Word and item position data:

========

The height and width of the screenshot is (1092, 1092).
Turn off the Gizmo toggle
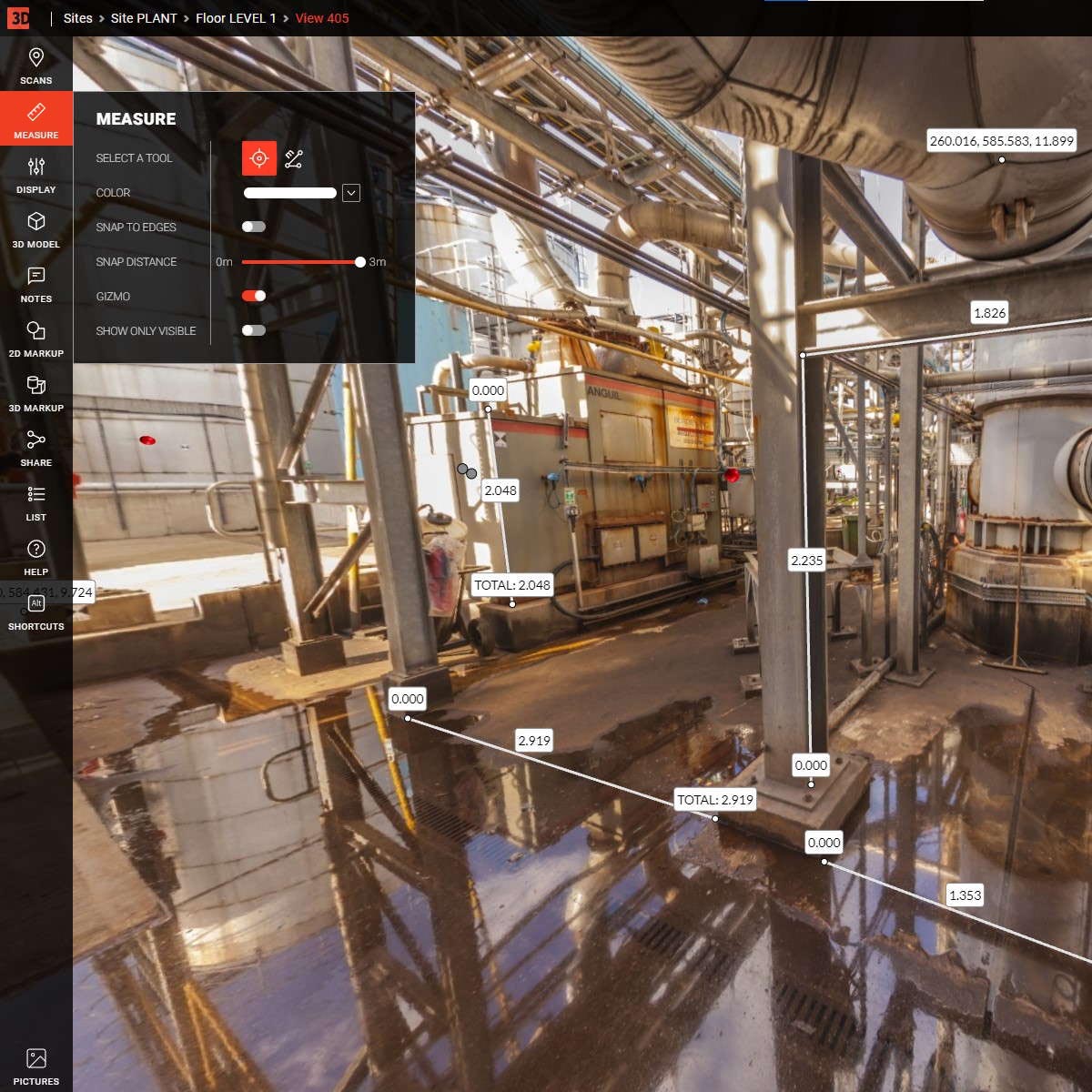(254, 296)
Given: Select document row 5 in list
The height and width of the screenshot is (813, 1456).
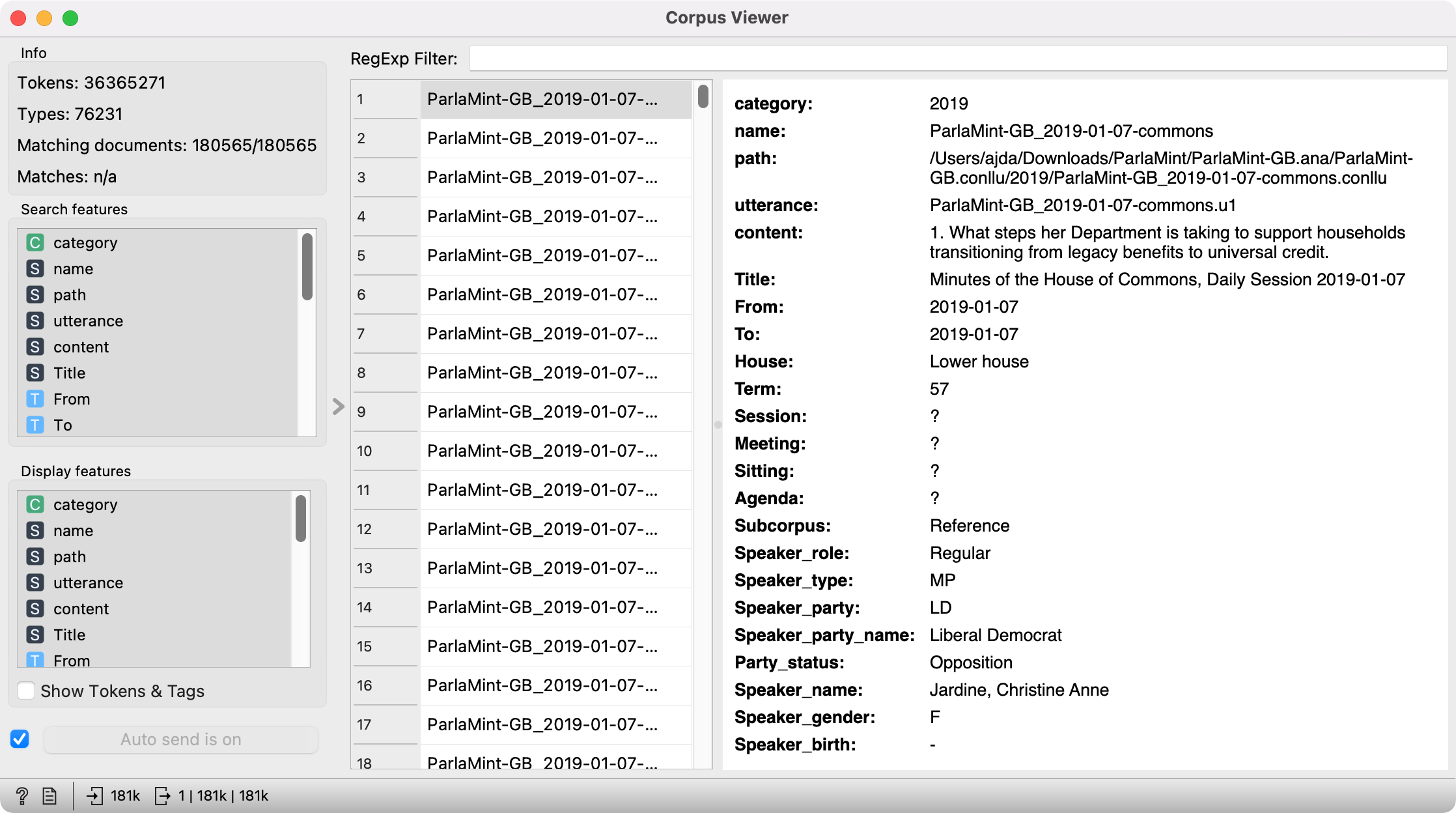Looking at the screenshot, I should click(x=542, y=255).
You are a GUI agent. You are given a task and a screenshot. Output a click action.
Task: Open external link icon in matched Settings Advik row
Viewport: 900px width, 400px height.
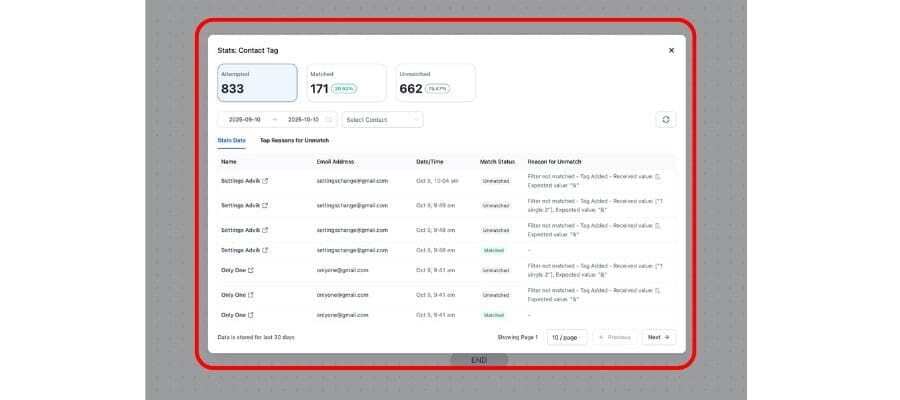265,250
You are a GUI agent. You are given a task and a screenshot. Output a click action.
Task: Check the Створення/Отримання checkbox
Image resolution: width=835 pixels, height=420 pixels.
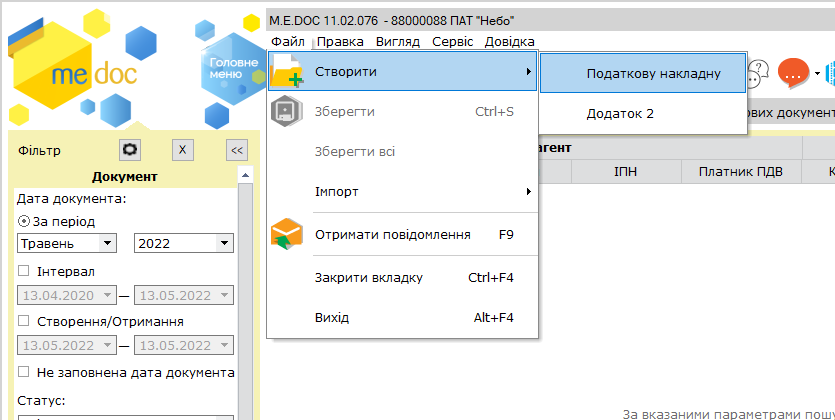[x=23, y=321]
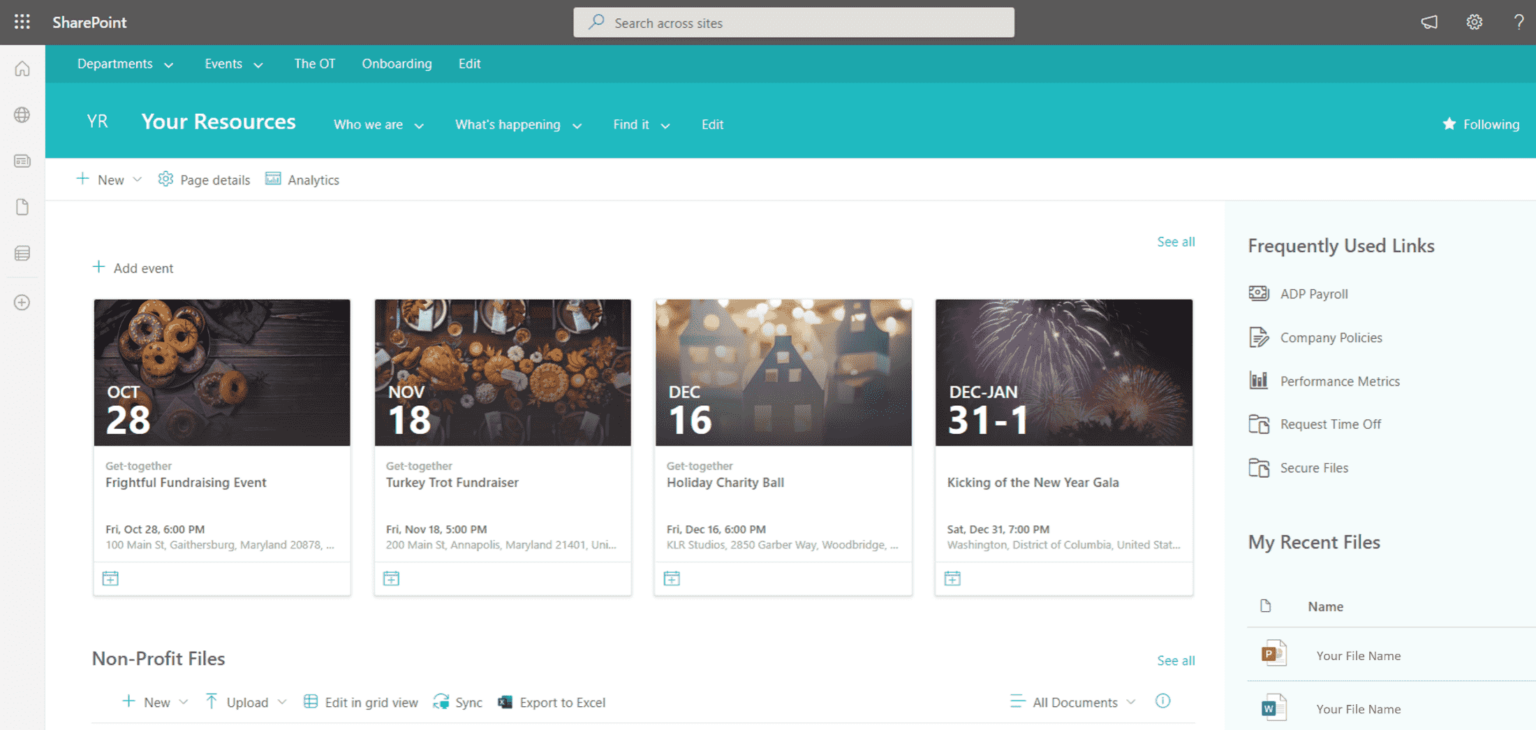This screenshot has height=730, width=1536.
Task: Click See all next to events
Action: tap(1175, 241)
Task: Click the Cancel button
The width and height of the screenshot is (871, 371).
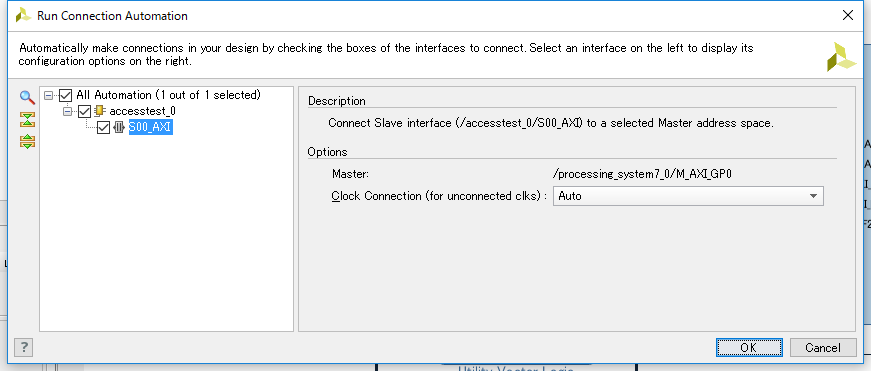Action: pos(823,348)
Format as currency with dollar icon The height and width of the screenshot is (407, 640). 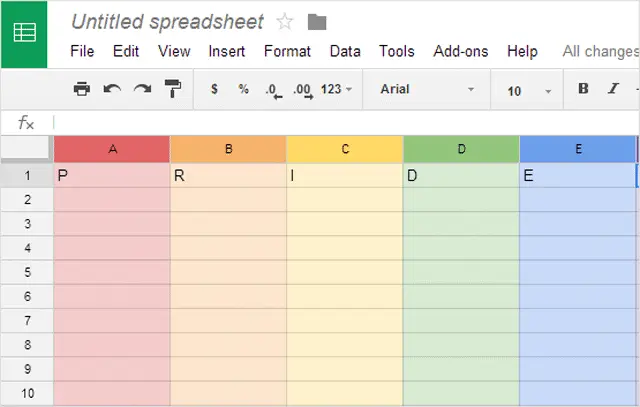[x=214, y=90]
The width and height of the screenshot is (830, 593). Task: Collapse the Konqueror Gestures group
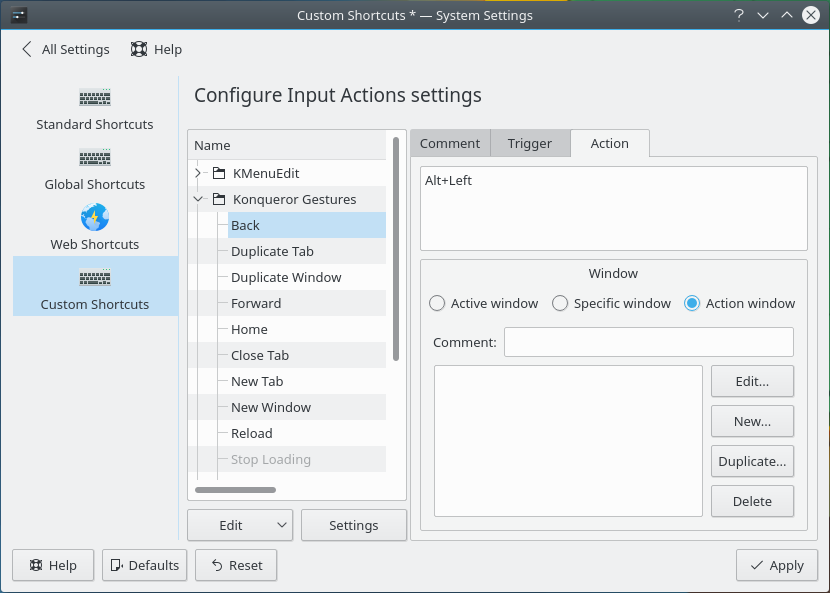(198, 199)
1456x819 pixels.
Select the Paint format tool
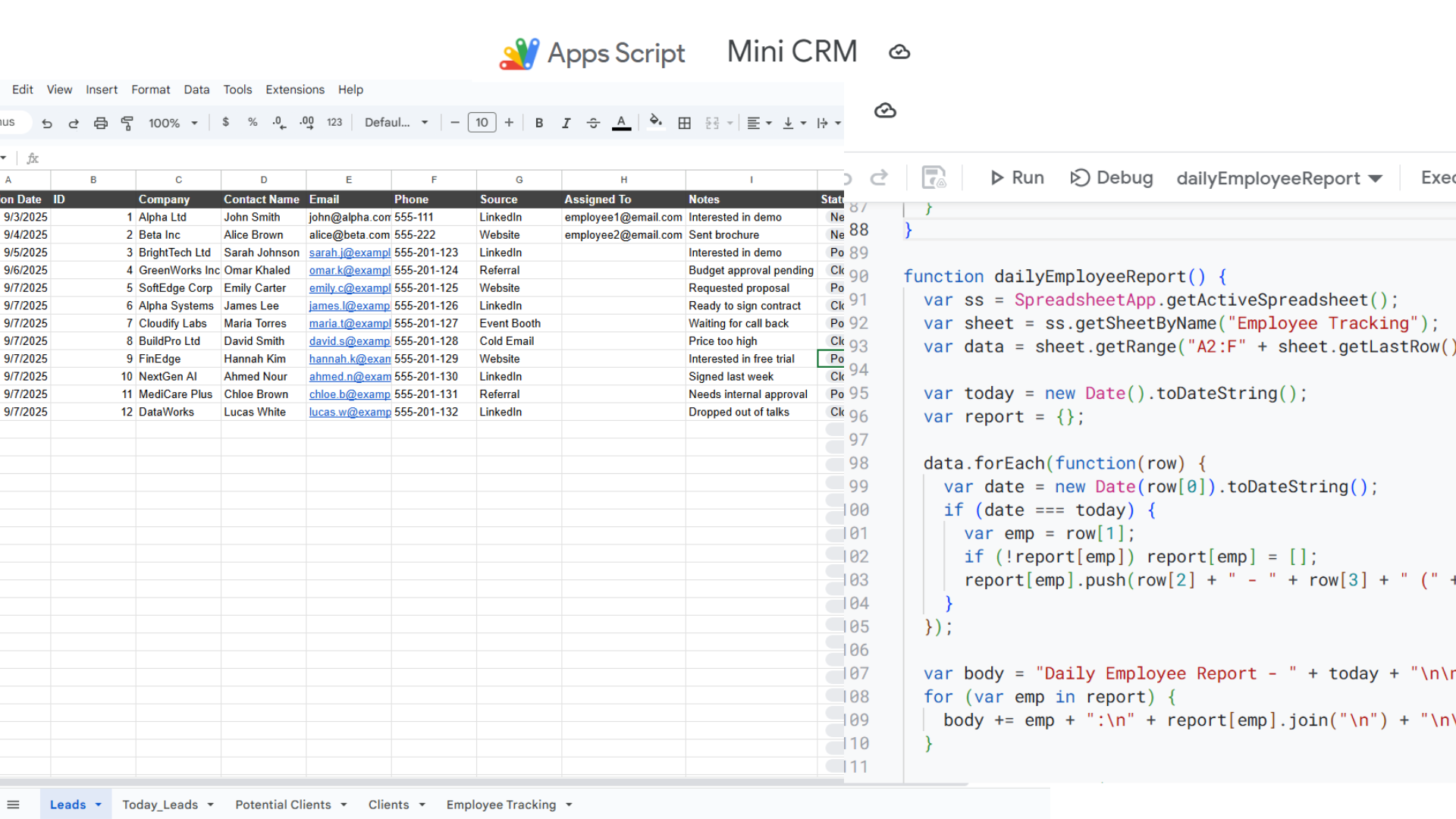127,122
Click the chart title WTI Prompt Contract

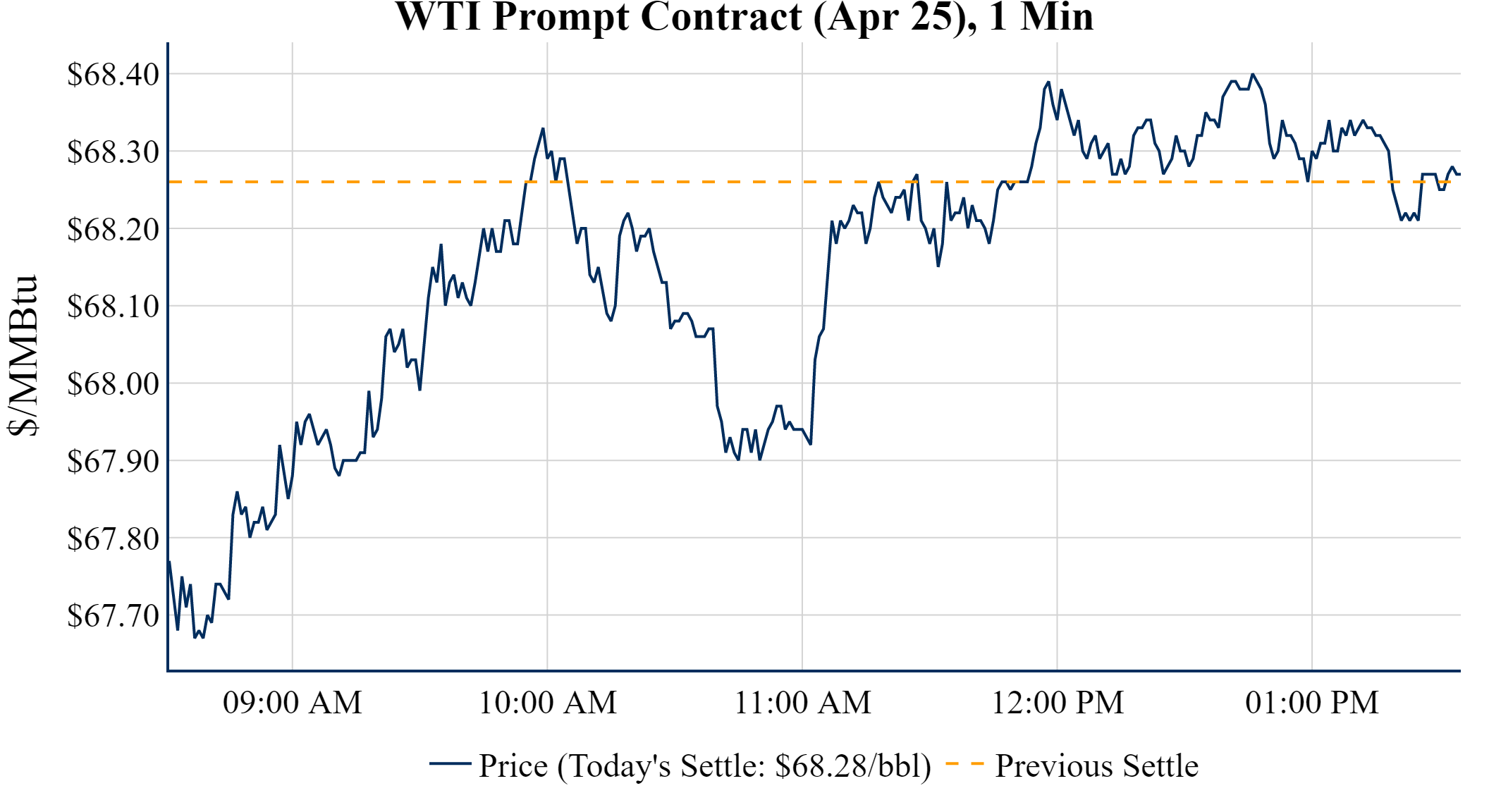(744, 17)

========

Task instructions: Please rewrite the rows starting at the one that contains "1456x819 pixels." and ending at the last row, swapping "Select" for "Choose" and keeping everything else the same. Leave the pictures out of your answer.

Final result:
1456x819 pixels.
Choose the Paint format tool
127,122
Click the chart title WTI Prompt Contract

(744, 17)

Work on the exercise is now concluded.